# WHAT THIS TASK INVOLVES
Take the lines of the material starting at the line that contains "Where should I" and ending at the line that contains "pyautogui.click(x=163, y=360)". Write only those lines out again, switching "sidebar" to "file tree" and keeping everything else the same.

# MATERIAL SHOWN
start

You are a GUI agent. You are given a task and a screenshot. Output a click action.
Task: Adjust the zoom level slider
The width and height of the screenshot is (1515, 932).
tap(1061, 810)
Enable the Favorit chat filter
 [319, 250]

end
start

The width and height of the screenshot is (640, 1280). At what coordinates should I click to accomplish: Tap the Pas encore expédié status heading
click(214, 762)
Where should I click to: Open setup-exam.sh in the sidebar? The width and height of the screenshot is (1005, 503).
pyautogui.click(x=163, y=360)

end
start

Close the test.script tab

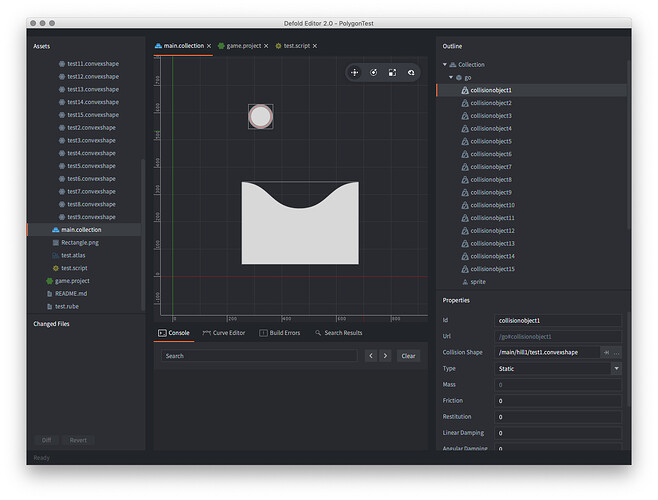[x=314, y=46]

end

# TASK ANSWER
Where should I click to: Open setup-exam.sh in the file tree? The width and height of the screenshot is (1005, 503).
pyautogui.click(x=163, y=360)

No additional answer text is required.